■ **Work to do**
A: Answer these questions about the mail processing passage, one line each:
(i) What does folder/inserter 102 do?
(ii) What does catch bin 105 receive?
(iii) What items of information does database 107 include?
B: Carry on the mail processing passage from its final sentence.

■ **Text passage**
Letter processing involves an optional letter printer 106 which prints the enclosures to be mailed. One or more pre-printed letters may be supplied to the system in lieu of the printer 106, e.g. a stack of letters. A folder/inserter 102 optionally folds the enclosures that are to be mailed and then inserts them into an envelope. The letters may be proportionally sized to the envelope such that folding is not necessary. An optional scale 103 may be used to weigh each envelope for postage calculation purposes. Note that postage may be calculated by estimating the weight of the envelope, especially when the number and weight of the enclosures and the weight of the envelope is known. Printer 104 prints a postage indicium onto the envelope. Catch bin 105 receives the envelope with the printed postage. Note that postage indicium may be applied in any orientation and at any location on the envelope. Alternatively, printer 104 may print the postage indicium onto a label which is then attached to envelope. Printer 104, another printer (not shown), or a label maker (not shown) may print either or both of a source address and a destination address to the envelope or may attach a label with the either or both of the address(es) to the envelope, as well as other envelope features such as a printed border, e.g. the standard red and blue airmail border or other design, tracking information, and/or orientation information (e.g. a facing indication mark). Database 107 contains information regarding the mail pieces to be processed by system 100. This information includes items such as the source address, destination address, mail class, folding method, weights of the inserted pages, and the other information to be used for each production job. The system may operate continuously to process mail.

■ **Data provided**

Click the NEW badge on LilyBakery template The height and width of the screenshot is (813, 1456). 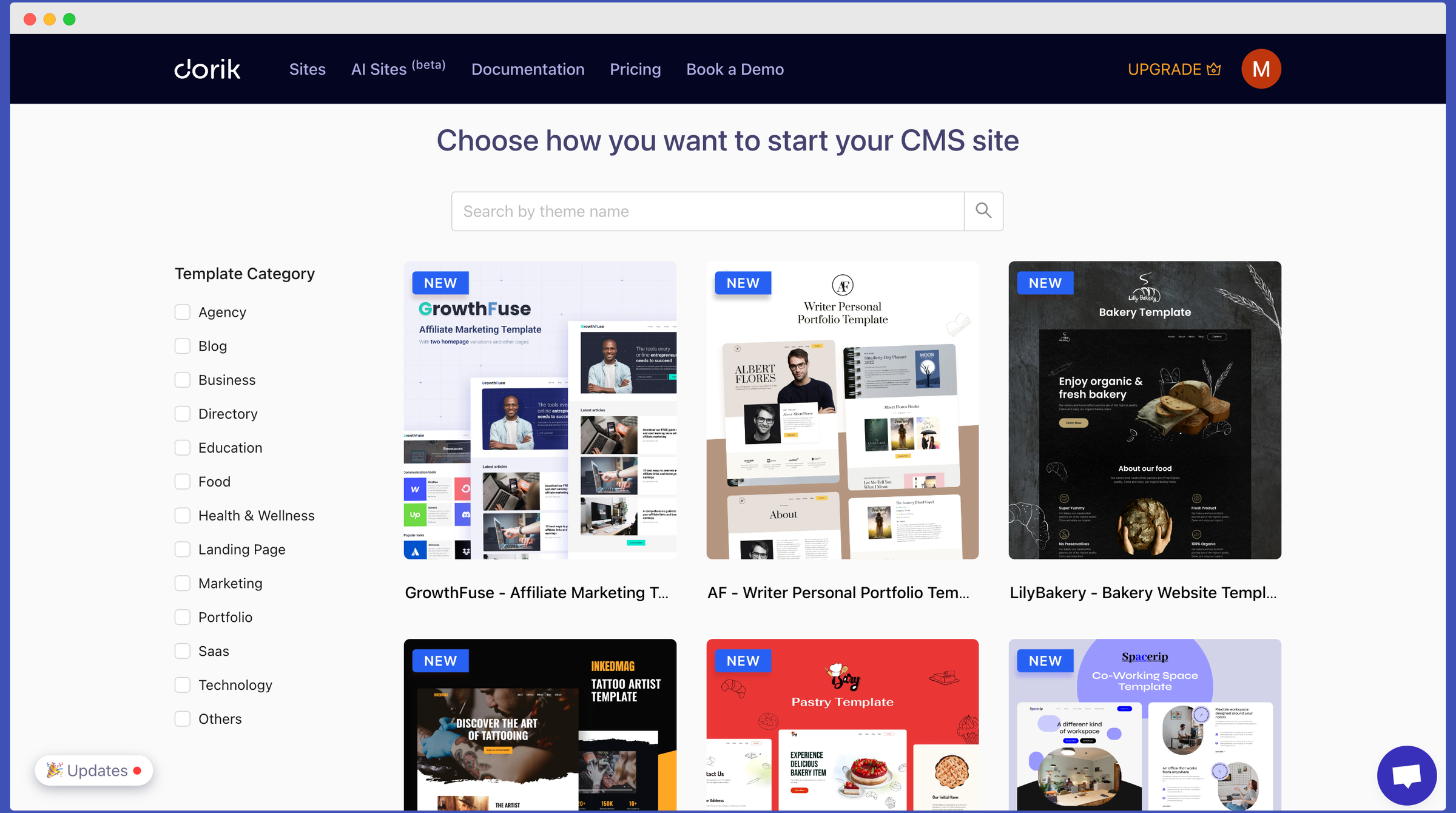[x=1046, y=282]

■ **The answers**
A:
(i) It optionally folds the enclosures to be mailed and then inserts them into an envelope.
(ii) It receives the envelope with the printed postage.
(iii) The source address, destination address, mail class, folding method, weights of the inserted pages, and the other information to be used for each production job.

B:
The printed postage amount may be computed by client server 101, system server 109, or other postage computing device (not shown), which uses information about the individual mail piece. System 100 is able to determine the postage due on a piece-by-piece basis. Printer 104 can print postage indicia for any postal class and for any weight. Accordingly, in system 100, the mail pieces can vary by class and weight and a single production line can be used to process these mail pieces.
In an embodiment, server 101 is a single device that controls the operation of the client server side of the system 100, however, other embodiments may have the different functions separated into one or more other components. For example, the postage computing may be performed by a separate processor. Server 101 may direct the letter printer to generate one or more letters to be mailed. Server 101 may then direct folder-inserter 102 to combine and/or fold the one or more pages of the letter, and then insert them into an envelope. Using an actual weight of the stuffed envelope from optional scale 103 or an estimated weight of the stuffed envelope from information stored in database 107, the server may calculate the amount of postage that is required to mail the envelope. The calculations may be based upon different criteria, such as the weight of envelope, the class of the envelope, and a destination of the envelope.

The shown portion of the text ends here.